Frequently, SAW gets clients whining that the Factor is asking too many questions, or the questions are too intrusive about the company’s operations, or why is it necessary for Directors to disclose information about themselves and their finances? (the answer is to determine whether the Directors might be stripping the company to line their pockets).
Yet when a bank asks those questions – and more – just for a loan, the Directors meekly comply. After all it’s a “bank” right? The notion that an institution like a “bank” and all its credit checks, is somehow more “authoritative” and “trustworthy” than a private funding source, runs very deep.
And it is deeply misplaced.
The banks’ role in the residential sub-prime drama is history.
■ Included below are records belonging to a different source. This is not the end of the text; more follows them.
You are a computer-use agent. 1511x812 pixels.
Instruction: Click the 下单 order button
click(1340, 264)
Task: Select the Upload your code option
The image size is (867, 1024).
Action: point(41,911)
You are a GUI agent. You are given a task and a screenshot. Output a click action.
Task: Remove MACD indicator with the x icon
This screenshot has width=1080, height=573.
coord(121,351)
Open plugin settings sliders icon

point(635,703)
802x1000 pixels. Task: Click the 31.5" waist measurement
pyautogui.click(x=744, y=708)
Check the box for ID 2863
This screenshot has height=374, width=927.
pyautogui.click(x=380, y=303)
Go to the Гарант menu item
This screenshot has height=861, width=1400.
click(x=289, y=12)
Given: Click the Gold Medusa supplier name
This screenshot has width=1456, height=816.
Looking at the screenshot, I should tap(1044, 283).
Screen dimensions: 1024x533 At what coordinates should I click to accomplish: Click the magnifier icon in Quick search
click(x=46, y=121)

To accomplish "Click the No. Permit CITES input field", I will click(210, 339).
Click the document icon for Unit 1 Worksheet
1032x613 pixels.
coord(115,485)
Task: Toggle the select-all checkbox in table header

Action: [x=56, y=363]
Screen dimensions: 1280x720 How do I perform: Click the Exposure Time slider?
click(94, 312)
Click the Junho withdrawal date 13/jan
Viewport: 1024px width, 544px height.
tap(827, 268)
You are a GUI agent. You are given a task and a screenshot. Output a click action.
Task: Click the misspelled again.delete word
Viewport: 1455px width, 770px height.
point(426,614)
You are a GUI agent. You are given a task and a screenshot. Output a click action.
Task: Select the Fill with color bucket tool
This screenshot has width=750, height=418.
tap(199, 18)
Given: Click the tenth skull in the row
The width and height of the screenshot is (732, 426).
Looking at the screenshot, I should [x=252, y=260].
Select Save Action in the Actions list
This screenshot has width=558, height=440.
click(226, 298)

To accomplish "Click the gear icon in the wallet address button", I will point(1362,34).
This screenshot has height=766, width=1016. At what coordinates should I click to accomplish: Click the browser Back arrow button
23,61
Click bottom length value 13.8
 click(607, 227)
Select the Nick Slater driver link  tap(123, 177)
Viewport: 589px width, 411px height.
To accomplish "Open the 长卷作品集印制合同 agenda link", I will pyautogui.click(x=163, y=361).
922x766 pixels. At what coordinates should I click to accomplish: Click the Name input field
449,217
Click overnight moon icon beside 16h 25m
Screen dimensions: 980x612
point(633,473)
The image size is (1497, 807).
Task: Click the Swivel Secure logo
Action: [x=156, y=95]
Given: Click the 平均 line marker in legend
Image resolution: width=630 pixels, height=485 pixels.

What is now unfolding is Stage 2: the banks’ and their co-conspirators compounded greed in the exotic securitization and creation of mortgage-backed, debt-fuelled instruments with purportedly stellar credit ratings. These are now unraveling with billions of dollars of losses in the pipeline.
To say that consumers and SMEs have been hurt by the sudden indefinite contraction in credit, is an understatement. What’s really galling is the utterly feckless credit risk analysis supposedly undertaken by banks, investment banks and credit rating agencies as they fell over themselves to slice and dice these securitized instruments in order to push them onto hedge funds and other “sophisticated investors”.
It’s clear that the credit risk analysis of inherently dodgy instruments was a sham at worst, a formality at best. A nudge and a wink was the order of the day at Wall Street. And they have very thick skins. The effect of shoddy and virtually non-existent risk analysis is now blamed on a computer error. That error apparently led Moody’s to assign Triple-A ratings to billions of dollars worth of complex debt product. The error was discovered in 2007, but the debt instruments’ AAA credit ratings remained until early 2008. And it doesn’t end there. The suspicion is that Moody’s may have tweaked its computer model to arrive at the same result as Standard & Poors, in order to keep business as “a second opinion”.
Of course, Moody’s is now doing “a thorough review” of its derivatives ratings.
To which SAW would add, Really?? A computer error that lasted errr……………….7 years???!! Remember it was after US interest rates were slashed in September 2001 that sub-prime mortgages and their securitized derivatives took off.
So….back to Factoring companies and the questions they take the trouble to ask during due diligence. SAW’s humble advice is to stop complaining, be grateful they’re doing their job (properly) and answer their questions fully.